▶ _WHAT IS REQUIRED_:
Continue the forum thread on Elixir string performance from the point where its text stops.

▶ _ARTICLE_:
Erlang/Elixir string performance - can this be improved?

Great summary @jola!

Note that If you are using ETS, you don’t need partition. So the previous version was also correct. In fact, if you don’t need partition for this example, you likely don’t need flow either and IO.binstream+Task.async_stream will most likely be fine.

For reading ETS, you can also use :ets.tab2list to get the whole table as a list, but I am not sure if it makes a big difference.

counters require an index (integer) as a key, so you would need a way to convert words into integers which may end-up offsetting the benefits you would get from counterss.

6 Likes

Forenote: I’m on Windows using Git Bash so my IO is garbage

I tried some of the code, first I used the words.txt file that @serpent provided and since I’m dumb and I don’t know how to feed from cat to elixir I used File.stream!/1 sorry!
But the points that I want to shared that at least occurred on my machine was :

  • String.split/3 on: |> Stream.flat_map(&String.split(&1, " ")) is faster than String.split/1 for splitting at spaces
  • Printing the values also adds a lot of overhead

I came to the loose conclusion that iterating and strings are not the weak point but the IO devices are?

Here is the code:

# file: wc.exs


# removes 20ms from creation
:ets.new(:words, [{:write_concurrency, true}, :named_table])

c = fn ->

  File.stream!("words.txt")
  |> Stream.flat_map(&String.split(&1, " ")) # using space decrease from approx half than using split/1
  |> Enum.each(fn word -> :ets.update_counter(:words, word, {2, 1}, {word, 0}) end)
  :ets.match_object(:words, {:"$0", :"$1"})
  |> Enum.sort(fn {_, a}, {_, b} -> b < a end)
  # print it beautifully
  |> Enum.each(fn {word, count} ->
    # print does add overhead from 187 to 2282
    IO.puts(String.pad_leading(Integer.to_string(count), 8) <> " " <> word)
  end)
end

# only time code execution, not vm start
{micro, :ok} = :timer.tc(c)
IO.puts("#{micro/1000}ms")


Run with: $ elixir wc.exs

You can do this to verify. Replace this:

|> Enum.each(fn {word, count} ->
  IO.puts(String.pad_leading(Integer.to_string(count), 8) <> " " <> word)
end)

by this:

|> Enum.map(fn {word, count} ->
  [String.pad_leading(Integer.to_string(count), 8), " ", word, "\n"]
end)
|> IO.write()
1 Like

Eked out a another 3s improvement by compiling a pattern for String.split. Now down to 14s run time. Also, if I switch to File.stream! instead of IO.binstream I’m down to 12s, but I’ll stick with the original code since that was part of the challenge.

defmodule App do
  def run do
    :ets.new(:words, [{:write_concurrency, true}, :named_table, :public])
    space = :binary.compile_pattern([" ", "\n"])

    IO.binstream(:stdio, :line)
    |> Flow.from_enumerable()
    |> Flow.flat_map(&String.split(&1, space))

▶ _DATASET EXTRACT_:
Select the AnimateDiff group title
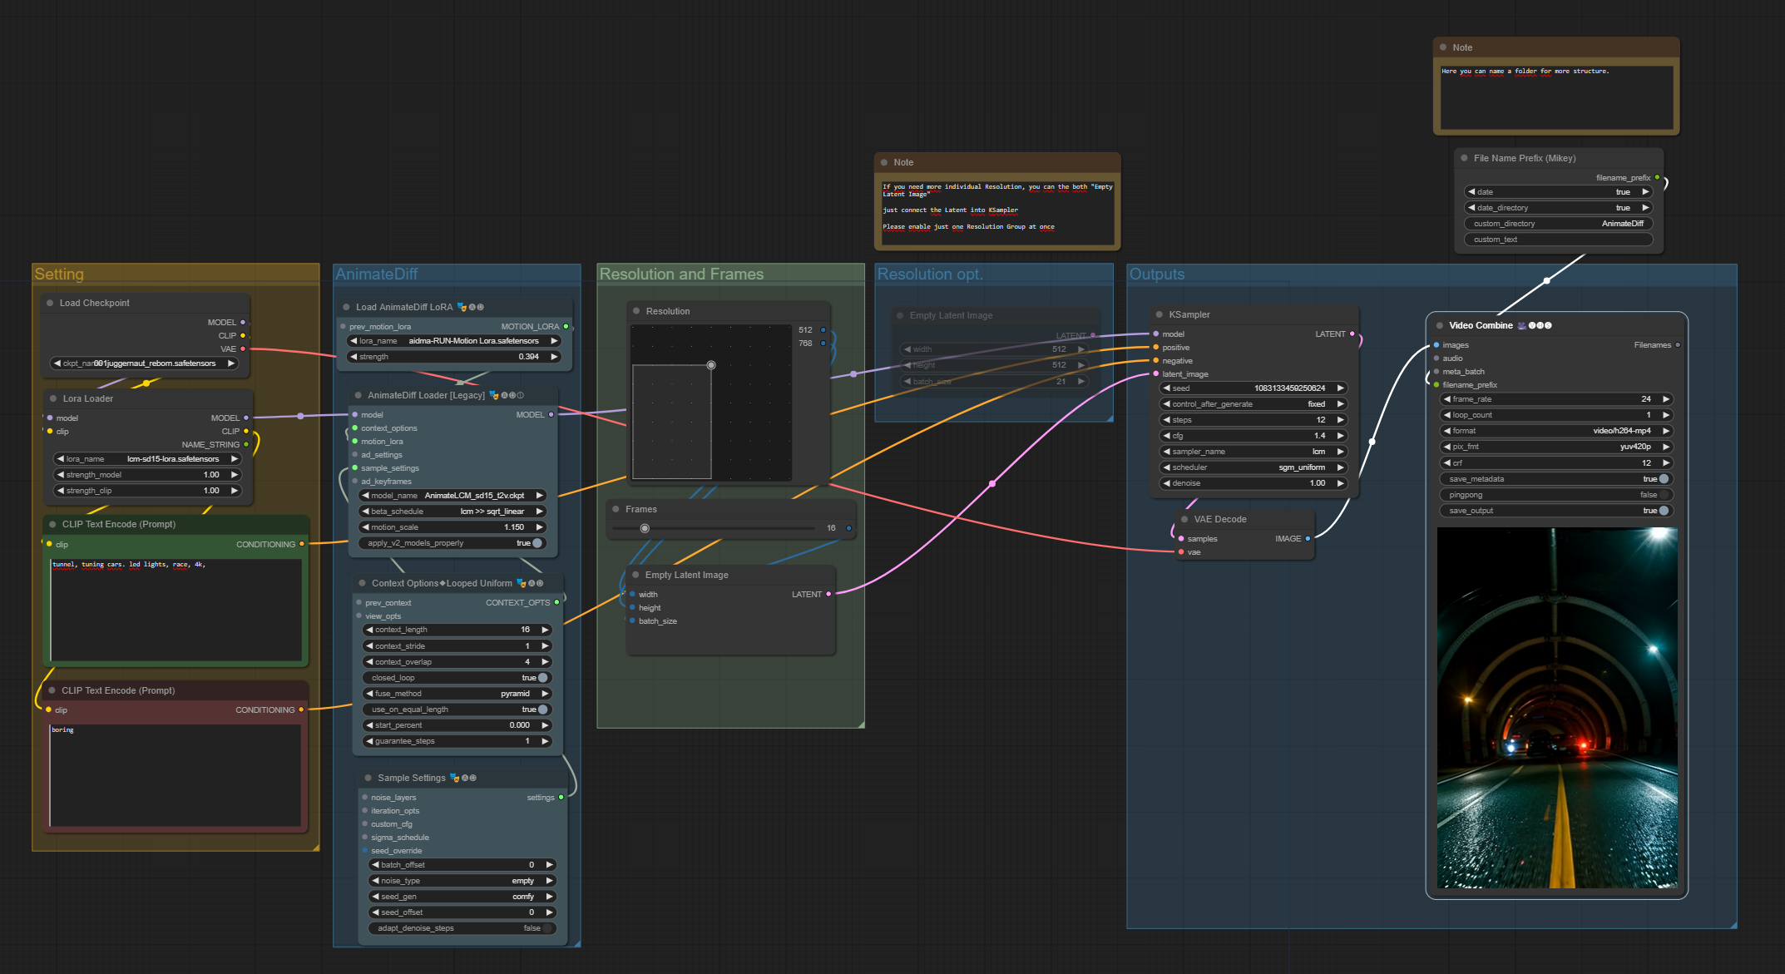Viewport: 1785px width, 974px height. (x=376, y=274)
---
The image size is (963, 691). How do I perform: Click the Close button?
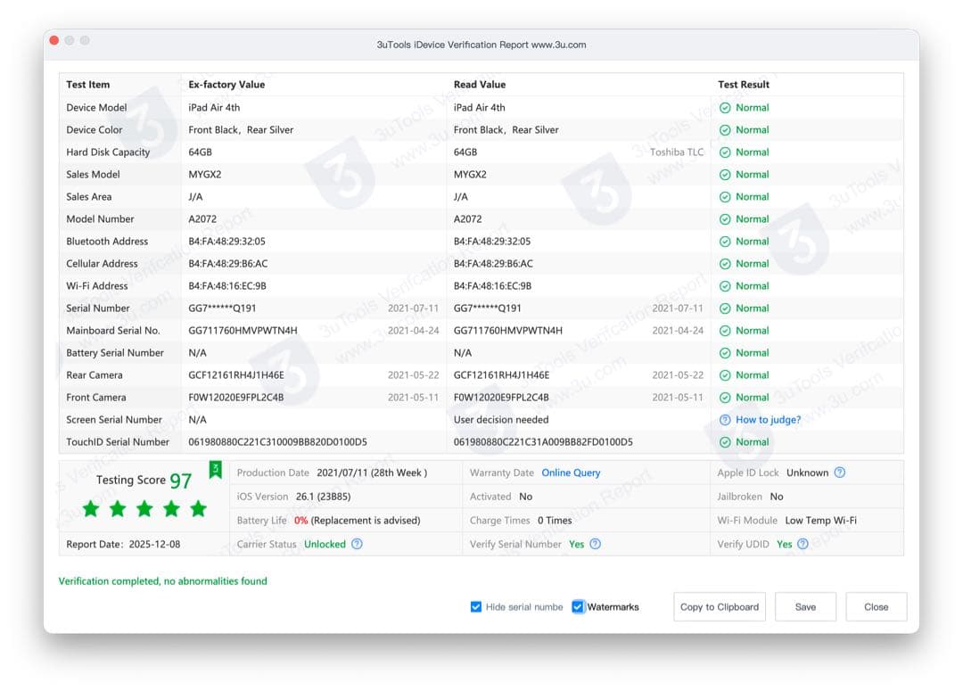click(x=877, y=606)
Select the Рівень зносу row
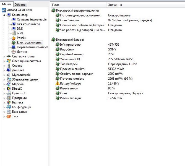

▶ _OUTPUT OF THE TASK_:
    |> Flow.each(fn word ->
      :ets.update_counter(:words, word, {2, 1}, {word, 0})
    end)
    |> Flow.run()

    :ets.match_object(:words, {:"$0", :"$1"})
    |> Enum.sort(fn {_, a}, {_, b} -> b < a end)
    |> Enum.map(fn {word, count} ->
      [String.pad_leading(Integer.to_string(count), 8), " ", word, "\n"]
    end)
    |> IO.puts
  end
end

IO.puts(:stderr, elem(:timer.tc(&Aapp.run/0), 0))

in comparison the Flow-less synchronous version runs in 25s

defmodule App do
  def run do
    :ets.new(:words, [{:write_concurrency, true}, :named_table])
    space = :binary.compile_pattern([" ", "\n"])

    IO.binstream(:stdio, :line)
    |> Stream.flat_map(&String.split(&1, space))
    |> Enum.each(fn word -> :ets.update_counter(:words, word, {2, 1}, {word, 0}) end)

    :ets.match_object(:words, {:"$0", :"$1"})
    |> Enum.sort(fn {_, a}, {_, b} -> b < a end)
    |> Enum.map(fn {word, count} ->
      [String.pad_leading(Integer.to_string(count), 8), " ", word, "\n"] end)
    |> IO.puts
  end
end

IO.puts(:stderr, elem(:timer.tc(&App.run/0), 0))
3 Likes

The original post has examples of how to do it, eg: time ./exwp.exs < words.txt > /dev/null. So to convert your command: elixir wc.exs < words.txt.

I think I’m doing something wrong, I went to powershell and piped to stdio and timed with :timer.tc/1 and I get 2.5s:

Here is the code

c = fn ->
 :ets.new(:words, [{:write_concurrency, true}, :named_table])

  IO.stream(:stdio, :line)
  |> Stream.flat_map(&String.split(&1, " ")) # using space decrease from approx half than using split/1
  |> Enum.each(fn word -> :ets.update_counter(:words, word, {2, 1}, {word, 0}) end)
  :ets.match_object(:words, {:"$0", :"$1"})
  |> Enum.sort(fn {_, a}, {_, b} -> b < a end)
  # print it beautifully
  |> Enum.map(fn {word, count} ->
    [String.pad_leading(Integer.to_string(count), 8), " ", word, "\n"]
  end)
  |> IO.write()
end

{micro, :ok} = :timer.tc(c)
IO.puts("#{micro/1000}ms")
IO.puts(":timer.tc/1 #{micro}")

2593.0ms
:timer.tc/1 2593000

If interested these are my versions:

Erlang/OTP 21 [erts-10.3] [64-bit] [smp:4:4] [ds:4:4:10] [async-threads:1]
Elixir 1.8.1 (compiled with Erlang/OTP 20)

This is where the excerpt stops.